Le député Philippe Brun a été suspendu du PS après des accusations de violence et écarté de la primaire à gauche pour 2027. Détails.

Philippe Brun suspendu du Parti socialiste après des accusations de violence, écarté de la primaire à gauche
Le député Philippe Brun, qui briguait une place parmi les candidats à la primaire de la gauche en vue de 2027, a été suspendu du Parti socialiste ce mercredi 16 septembre. En cause : des accusations de violence portées à son encontre, selon la commission d’organisation du scrutin.
Une suspension actée en pleine primaire
La commission d’organisation de la primaire à gauche a confirmé la suspension de Philippe Brun quelques heures avant la publication de la liste définitive des candidats. Une source proche du dossier a précisé qu’aucune accusation à caractère sexuel n’était en cause, sans détailler davantage la nature des faits reprochés.
Le député, qui avait pourtant réuni l’ensemble des parrainages nécessaires pour concourir, se retrouve ainsi écarté du scrutin à la veille de son lancement officiel.
Le député dénonce une procédure précipitée
Dans un communiqué diffusé sur X ce mercredi matin, Philippe Brun a indiqué avoir appris “avec stupeur” sa suspension “conservatoire” du parti. Il explique qu’une ancienne collaboratrice, licenciée par ses soins pour faute grave, aurait saisi la direction du Parti socialiste la veille au soir, aux alentours de 23h50, pour des faits qu’elle estime “pouvant être qualifiés pénalement”.
Le parlementaire affirme n’avoir aucune connaissance précise des accusations formulées contre lui et n’avoir été entendu par aucune instance du parti avant cette décision. Il dénonce une procédure expéditive, soulignant qu’un signalement transmis en pleine nuit a suffi à écarter un candidat ayant pourtant satisfait à toutes les conditions de participation.
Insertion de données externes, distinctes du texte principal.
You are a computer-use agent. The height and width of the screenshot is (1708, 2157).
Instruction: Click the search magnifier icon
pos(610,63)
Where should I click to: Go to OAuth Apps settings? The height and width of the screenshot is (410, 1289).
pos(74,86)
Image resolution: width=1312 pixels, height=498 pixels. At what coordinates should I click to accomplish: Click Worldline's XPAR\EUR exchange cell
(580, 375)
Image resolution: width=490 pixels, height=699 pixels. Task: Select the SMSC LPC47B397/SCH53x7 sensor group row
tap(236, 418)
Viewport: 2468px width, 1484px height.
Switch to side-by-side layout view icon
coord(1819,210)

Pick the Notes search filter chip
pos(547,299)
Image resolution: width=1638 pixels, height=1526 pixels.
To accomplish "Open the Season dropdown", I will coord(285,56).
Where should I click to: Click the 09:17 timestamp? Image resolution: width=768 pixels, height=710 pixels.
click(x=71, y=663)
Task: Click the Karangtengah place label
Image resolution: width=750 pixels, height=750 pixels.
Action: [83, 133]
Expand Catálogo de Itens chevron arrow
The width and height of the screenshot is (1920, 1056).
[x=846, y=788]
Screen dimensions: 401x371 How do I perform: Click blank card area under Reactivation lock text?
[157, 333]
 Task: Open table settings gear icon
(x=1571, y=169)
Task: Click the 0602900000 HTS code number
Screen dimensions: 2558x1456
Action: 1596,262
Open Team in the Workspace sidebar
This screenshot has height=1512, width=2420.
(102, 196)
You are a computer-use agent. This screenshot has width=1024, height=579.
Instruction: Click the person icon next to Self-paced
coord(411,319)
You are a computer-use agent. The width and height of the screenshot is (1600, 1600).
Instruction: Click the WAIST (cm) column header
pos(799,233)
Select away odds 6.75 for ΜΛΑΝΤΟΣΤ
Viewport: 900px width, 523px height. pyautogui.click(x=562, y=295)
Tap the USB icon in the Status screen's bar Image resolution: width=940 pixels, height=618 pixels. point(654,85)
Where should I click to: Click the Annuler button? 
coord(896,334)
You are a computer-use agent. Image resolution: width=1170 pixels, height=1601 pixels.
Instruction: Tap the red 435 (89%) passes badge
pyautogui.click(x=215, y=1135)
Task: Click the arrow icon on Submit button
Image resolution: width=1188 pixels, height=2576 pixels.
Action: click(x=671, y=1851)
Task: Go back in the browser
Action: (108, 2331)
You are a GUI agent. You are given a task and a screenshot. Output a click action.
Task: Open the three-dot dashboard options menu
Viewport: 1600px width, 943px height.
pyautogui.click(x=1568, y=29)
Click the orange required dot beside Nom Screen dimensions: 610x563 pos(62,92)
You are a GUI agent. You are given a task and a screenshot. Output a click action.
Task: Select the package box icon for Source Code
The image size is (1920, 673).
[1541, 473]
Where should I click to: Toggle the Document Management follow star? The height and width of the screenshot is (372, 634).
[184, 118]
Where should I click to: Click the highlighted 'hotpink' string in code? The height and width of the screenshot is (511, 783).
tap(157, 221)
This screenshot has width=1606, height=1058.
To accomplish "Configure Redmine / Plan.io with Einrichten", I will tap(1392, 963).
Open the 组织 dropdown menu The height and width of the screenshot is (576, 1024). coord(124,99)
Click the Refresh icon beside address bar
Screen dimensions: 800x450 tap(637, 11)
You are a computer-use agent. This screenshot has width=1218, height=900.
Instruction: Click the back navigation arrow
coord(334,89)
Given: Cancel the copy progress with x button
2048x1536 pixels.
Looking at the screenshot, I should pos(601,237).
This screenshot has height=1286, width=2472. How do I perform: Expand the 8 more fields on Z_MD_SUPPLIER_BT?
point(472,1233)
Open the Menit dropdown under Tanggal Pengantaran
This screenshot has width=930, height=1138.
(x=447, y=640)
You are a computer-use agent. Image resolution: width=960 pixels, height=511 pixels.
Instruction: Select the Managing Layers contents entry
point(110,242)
Cinq candidats retenus pour la primaire
La liste officielle communiquée par la commission d’organisation retient finalement cinq prétendants pour représenter la gauche sociale-démocrate à l’élection présidentielle de 2027 : Olivier Faure, Jérôme Guedj, Emmanuel Maurel, Raphaël Glucksmann et Ségolène Royal.
L’éviction de Philippe Brun, qui devait être le sixième candidat en lice, a créé la surprise au sein même de l’organisation du scrutin. Un participant à la primaire a qualifié cette annonce de “coup de tonnerre” auprès de BFMTV, révélant l’ampleur de l’onde de choc provoquée par cette décision de dernière minute.
Une affaire encore à éclaircir
À ce stade, ni la teneur exacte des accusations ni les suites judiciaires éventuelles n’ont été précisées. Philippe Brun conteste fermement la méthode employée et réclame davantage de transparence sur les éléments qui ont motivé sa suspension.